Figure 1

A: Dual label immunofluorescent laser scanning confocal microscopy of ocular surface tissue sections from C57BL/6 mice for interleukin 2 receptor alpha (CD25, green) and beta chains (CD122, blue) with propidium iodide (red) nuclear counterstaining in nonstressed controls (NS), 5 days (D) of desiccating stress (DS5) and DS5 treated with topical doxycycline (DS5+Doxy) in C57BL/6 mice. A turquoise color indicates co-localization of both markers. Note partial disappearance of CD25 with preservation of CD122 after DS5 (arrows) in the conjunctival epithelia.

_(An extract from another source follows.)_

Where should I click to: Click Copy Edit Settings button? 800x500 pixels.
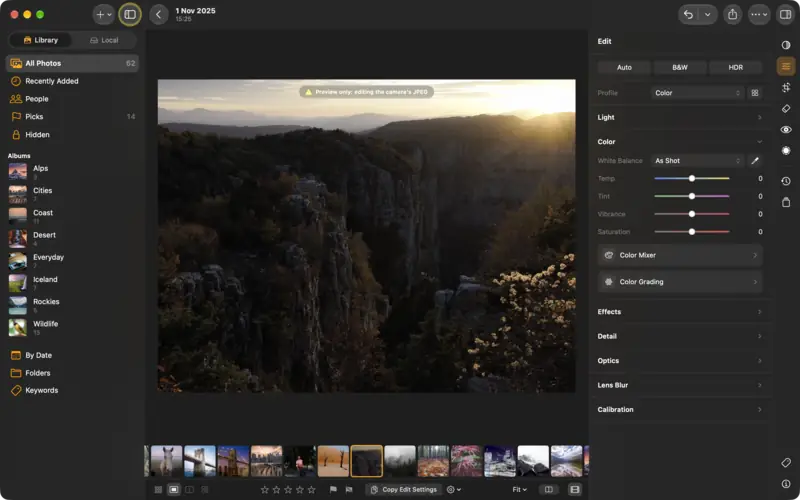coord(404,489)
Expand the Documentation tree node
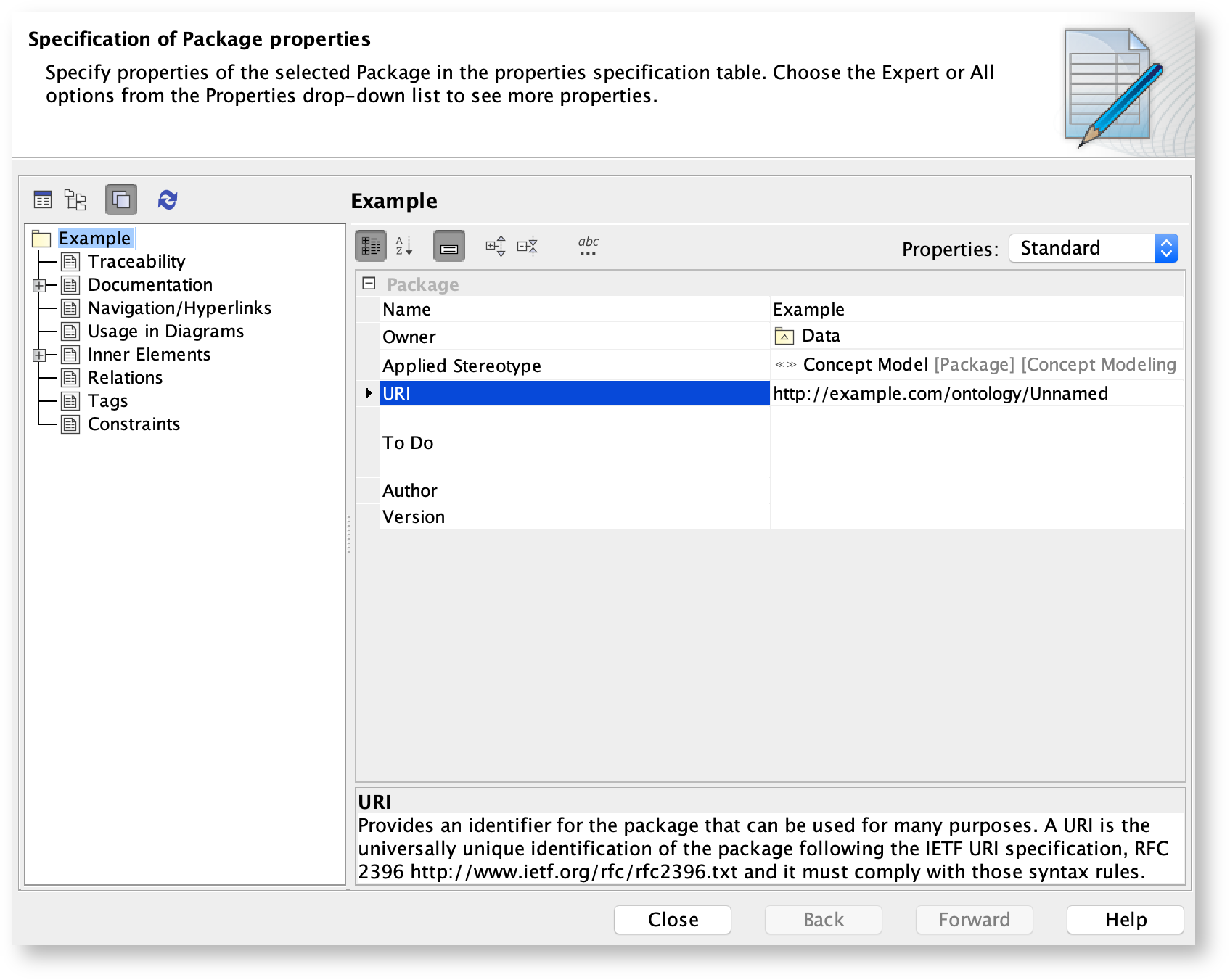 (39, 285)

Scale bar = 50 μm 1. B. Tissue sections prepared for in situ zymography (in situ Z) in nonstressed controls (NS), 5 days (D) of desiccating stress (DS5) and DS5 treated with topical doxycycline (DS5+Doxy) in C57BL/6 mice. Scale bar = 100 μm. 1. C. Merged images of laser scanning confocal fluorescent microscopy of ocular surface tissue sections stained for matrix metalloproteinase 9 (MMP-9, in green) with propidium iodide (PI, red) nuclear counterstaining in NS controls, DS5 and DS5+Doxy groups in C57BL/6 mice. Scale bar = 50 μm 1. D. Representative Western blot showing effect of DS on CD25 expression in corneal (CO) and conjunctival epithelial (CJ) lysates. 1. E. Bar graphs are mean + standard error mean of CD25 band intensities in 3 independent Western blots (arbitrary units).